Gilead Sciences, Inc. (NASDAQ: GILD) finally found a target worth pursuing. The pharmaceutical company, perhaps best known for its high-priced hepatitis-C drugs, Harvoni and Solvadi, placed its bets on Kite Pharma, Inc. (NASDAQ: KITE), hoping to cash in on the biotech’s promising technology for fighting cancer.
Gilead announced the acquisition of Kite Pharma for $180.00 per share, valuing the company at approximately $11.9 billion. The price represents a 29% premium to Kite’s closing price on August 25, 2017.
Kite Pharma is a clinical-stage biopharmaceutical company that develops and commercializes novel cancer immunotherapy products. It is developing a pipeline of engineered autologous cell therapy-based product candidates for the treatment of solid and hematological malignancies.
Kite’s most advanced therapy candidate, axicabtagene ciloleucel (axi-cel), is a CAR T-cell therapy currently under priority review by the Food and Drug Administration. Axi-cel, coupled with Kite’s manufacturing capabilities and its portfolio of technologies and therapy candidates, will serve as a foundation for Gilead’s efforts to build an industry-leading cell therapy franchise.
Kite has additional candidates in clinical trials in both hematologic cancers and solid tumors, including KITE-585, a CAR T therapy candidate that targets BCMA expressed in multiple myeloma.
Back in 2012, Gilead paid $11 billion to acquire Pharmasset (NADAQ: VRUS). The deal provided Gilead access to three hepatitis C virus clinical candidates that yielded Harvoni and Solvadi. They are now among the world’s top selling drugs.
In 2016, hep-C drugs accounted for 50% of Gilead’s total product sales. Due to increased competition with companies like AbbVie Inc. (NYSE: ABBV), Merck & Co. Inc. (NYSE: MRK), Bristol-Myers Squibb (NYSE: BMY) and Janssen Pharmaceuticals (NYSE: JNJ), coupled with a continued decrease in the average duration of hepatitis C treatment, Gilead anticipates a large decline in total product sales.
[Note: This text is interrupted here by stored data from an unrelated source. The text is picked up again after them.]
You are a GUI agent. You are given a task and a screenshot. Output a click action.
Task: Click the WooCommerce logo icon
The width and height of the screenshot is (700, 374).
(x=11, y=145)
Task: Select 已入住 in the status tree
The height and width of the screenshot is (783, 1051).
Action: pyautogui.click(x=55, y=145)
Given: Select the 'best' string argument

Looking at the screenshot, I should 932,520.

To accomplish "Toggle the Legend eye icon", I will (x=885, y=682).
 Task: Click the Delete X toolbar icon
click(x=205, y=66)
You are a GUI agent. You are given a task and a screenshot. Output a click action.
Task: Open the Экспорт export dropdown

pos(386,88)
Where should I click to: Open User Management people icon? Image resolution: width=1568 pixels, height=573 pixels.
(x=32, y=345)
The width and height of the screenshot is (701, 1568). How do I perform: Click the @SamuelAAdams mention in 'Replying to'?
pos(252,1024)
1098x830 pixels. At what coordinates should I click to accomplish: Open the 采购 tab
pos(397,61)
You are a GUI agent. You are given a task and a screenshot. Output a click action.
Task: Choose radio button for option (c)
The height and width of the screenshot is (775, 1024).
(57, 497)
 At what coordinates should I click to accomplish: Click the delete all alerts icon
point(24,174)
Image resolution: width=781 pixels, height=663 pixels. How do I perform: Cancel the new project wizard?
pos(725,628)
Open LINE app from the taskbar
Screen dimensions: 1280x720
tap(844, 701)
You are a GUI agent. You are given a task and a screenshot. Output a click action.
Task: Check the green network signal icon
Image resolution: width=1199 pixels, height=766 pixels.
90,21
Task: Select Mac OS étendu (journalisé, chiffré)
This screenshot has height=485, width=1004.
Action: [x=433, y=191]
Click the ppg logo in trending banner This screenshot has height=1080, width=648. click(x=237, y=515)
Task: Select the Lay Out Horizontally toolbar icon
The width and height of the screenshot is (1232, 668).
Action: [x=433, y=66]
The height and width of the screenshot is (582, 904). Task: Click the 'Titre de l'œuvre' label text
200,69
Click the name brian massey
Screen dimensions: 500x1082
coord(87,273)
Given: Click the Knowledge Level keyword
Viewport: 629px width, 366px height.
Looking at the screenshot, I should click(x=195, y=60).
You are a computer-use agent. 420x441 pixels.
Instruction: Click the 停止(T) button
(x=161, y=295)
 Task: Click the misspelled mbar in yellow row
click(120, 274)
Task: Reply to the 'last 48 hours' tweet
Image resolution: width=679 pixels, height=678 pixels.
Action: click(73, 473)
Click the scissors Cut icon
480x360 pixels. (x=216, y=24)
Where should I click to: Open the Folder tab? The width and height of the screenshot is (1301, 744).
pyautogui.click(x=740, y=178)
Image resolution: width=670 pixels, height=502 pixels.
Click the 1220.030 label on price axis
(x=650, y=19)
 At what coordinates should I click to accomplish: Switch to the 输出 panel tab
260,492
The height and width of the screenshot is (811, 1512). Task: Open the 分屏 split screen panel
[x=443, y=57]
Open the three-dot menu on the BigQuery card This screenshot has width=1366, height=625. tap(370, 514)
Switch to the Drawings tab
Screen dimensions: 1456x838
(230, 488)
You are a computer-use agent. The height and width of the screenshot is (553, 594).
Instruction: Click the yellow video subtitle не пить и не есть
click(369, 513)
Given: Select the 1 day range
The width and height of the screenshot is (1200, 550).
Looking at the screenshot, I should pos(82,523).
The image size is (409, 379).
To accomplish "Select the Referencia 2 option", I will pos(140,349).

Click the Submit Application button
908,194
Gilead has been seeking targets that could diversify its portfolio since late last year. The addition of Kite Pharma will provide Gilead with a leading position in T-cell therapy, a new form of personalized medicine being studied in patients with cancer.
Prior to this acquisition, Kite Pharma spent the last few years bolstering its T- cell therapy pipeline. In July 2015, it acquired the exclusive worldwide rights to technology that advances the development of off-the-shelf allogeneic T-cell therapies from renewable pluripotent stem cells, also known as the ATO system, in a deal with the University of California Los Angeles. In connection with this agreement, Kite entered into a sponsored research agreement with UCLA to support ongoing preclinical research for the ATO system.
Two days later, Kite entered into a license agreement with the National Institutes of Health for the license to its fully human anti-CD19 chimeric antigen receptor-based product candidate directed against B-cell malignancies.
This was not Kite’s first deal with the National Institutes of Health, as they purchased a license to T-cell receptor candidates in June of 2014 for an undisclosed amount. Then, in 2015, Kite Pharma entered into another license deal for T-cell receptors with the Netherlands Cancer Institute. This deal followed Kite’s $21 million purchase in March 2015 of T-Cell Factory B.V., a company focused on discovering and developing tumor-specific T-cell receptors.